* **Passage given**:
=-=-=

# Saudi Visa Question



## brittiger (Feb 3, 2015)

Hi All,

I got a contract offer from a Saudi University, I accepted the offer and they are now in the process of issuing me the work visa. 
Now the question is whether to issue the visa in my name or in the name of the agent company that will handle the visa issuing process for me from the Saudi consulate in London. Which is better and why?

Anybody have any idea?

Thanks


----------



## Stevesolar (Dec 21, 2012)

Hi,
Visas are put in passports and therefore need to be in the name of the person travelling to the relevant country.
Cheers
Steve


----------



## brittiger (Feb 3, 2015)

Thank you Stevesolar for your reply, That makes sense


----------



## twowheelsgood (Feb 21, 2013)

If you are in the UK, you will probably have to go and be fingerprinted, and tell them where your point of entry to KSA will be. 

Assuming it's Riyadh, on arrival get in the left hand queue to have the visa activated and be fingerprinted again. 

It's quite efficient these days as it used to literally take hours whereas these days it no more than 15 minutes of queuing. 

Leaving out isn't quite the same experience though as the airport 'leaves a lot to be desired'.


----------



## brittiger (Feb 3, 2015)

Thank you twowheelsgood for the valuable info, greetings.


----------



## Flying in the Face Of.. (May 22, 2015)

twowheelsgood said:


> If you are in the UK, you will probably have to go and be fingerprinted, and tell them where your point of entry to KSA will be.
> 
> Assuming it's Riyadh, on arrival get in the left hand queue to have the visa activated and be fingerprinted again.
> 
> ...


I love your understatement, "leaves a lot to be desired" is very polite.


----------

=-=-=

* **Material supplied**:

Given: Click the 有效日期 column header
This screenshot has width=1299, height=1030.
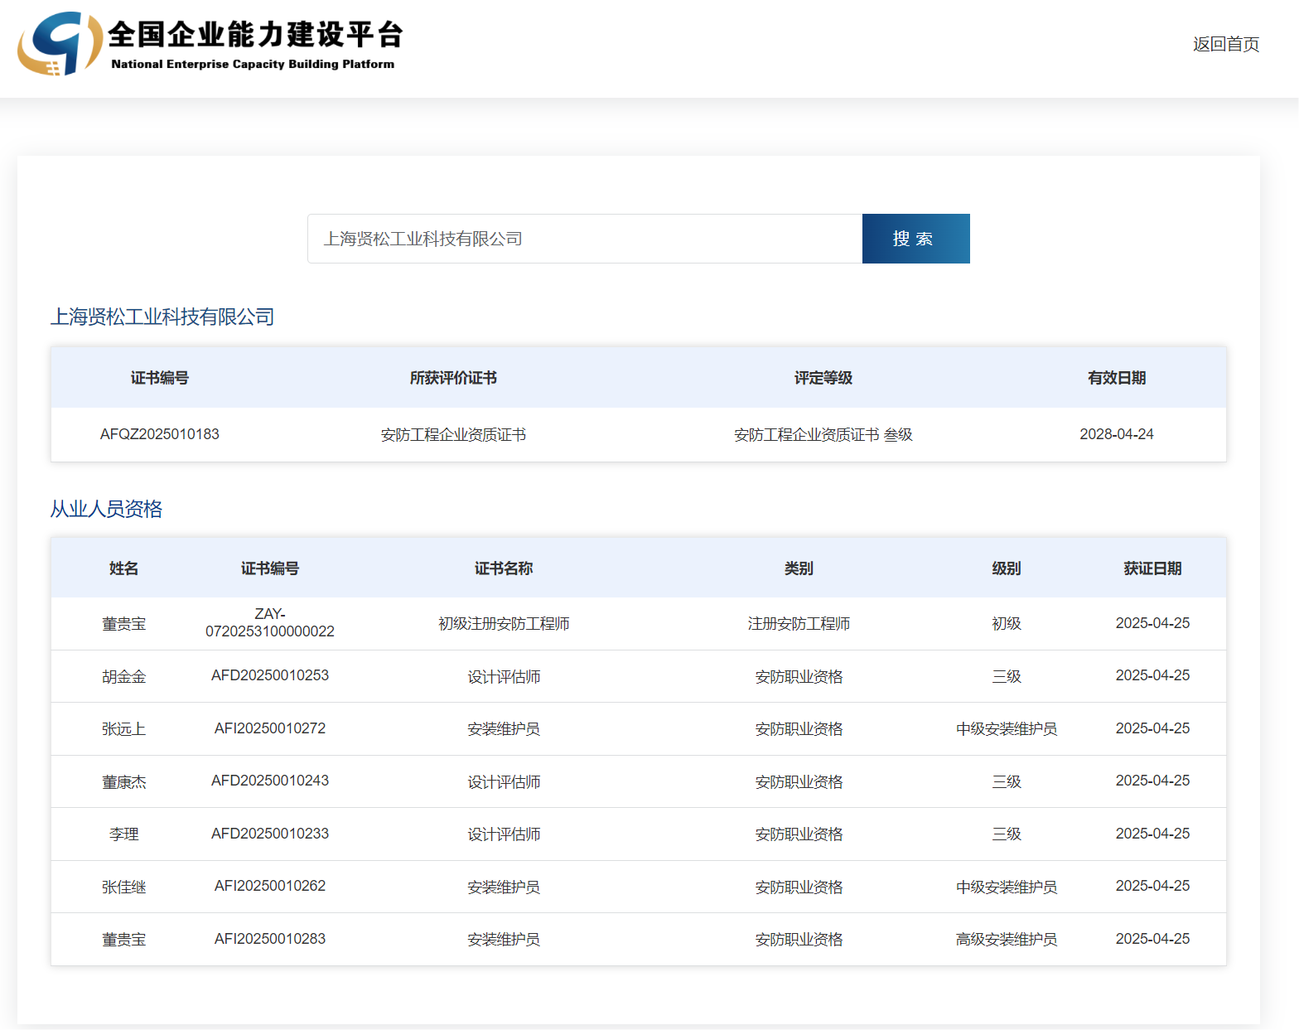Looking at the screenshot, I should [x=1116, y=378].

=-=-=

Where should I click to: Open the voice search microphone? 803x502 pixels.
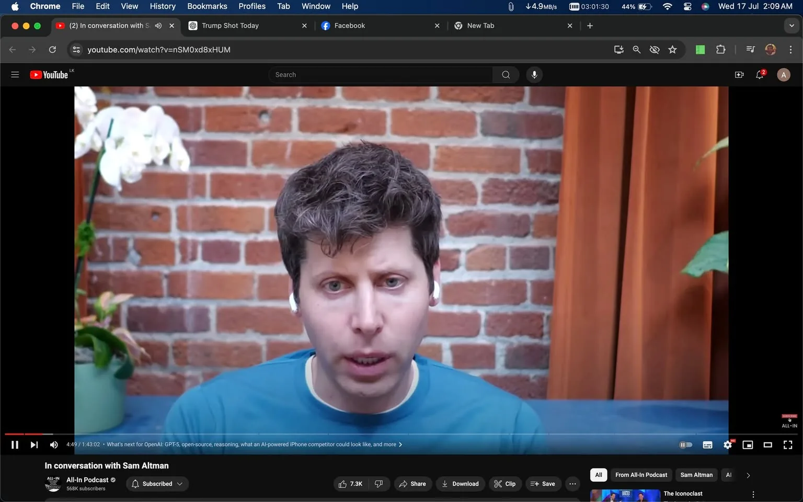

=-=-=

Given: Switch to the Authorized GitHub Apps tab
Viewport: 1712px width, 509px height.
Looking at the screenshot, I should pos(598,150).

=-=-=

* **What you have to do**: Copy everything from "It's quite efficient" down to "to be desired'." in the Saudi visa thread, substituting "terminal" for "airport". You can leave the material aside; none of it is needed.

* **Result for this task**:
It's quite efficient these days as it used to literally take hours whereas these days it no more than 15 minutes of queuing. 

Leaving out isn't quite the same experience though as the terminal 'leaves a lot to be desired'.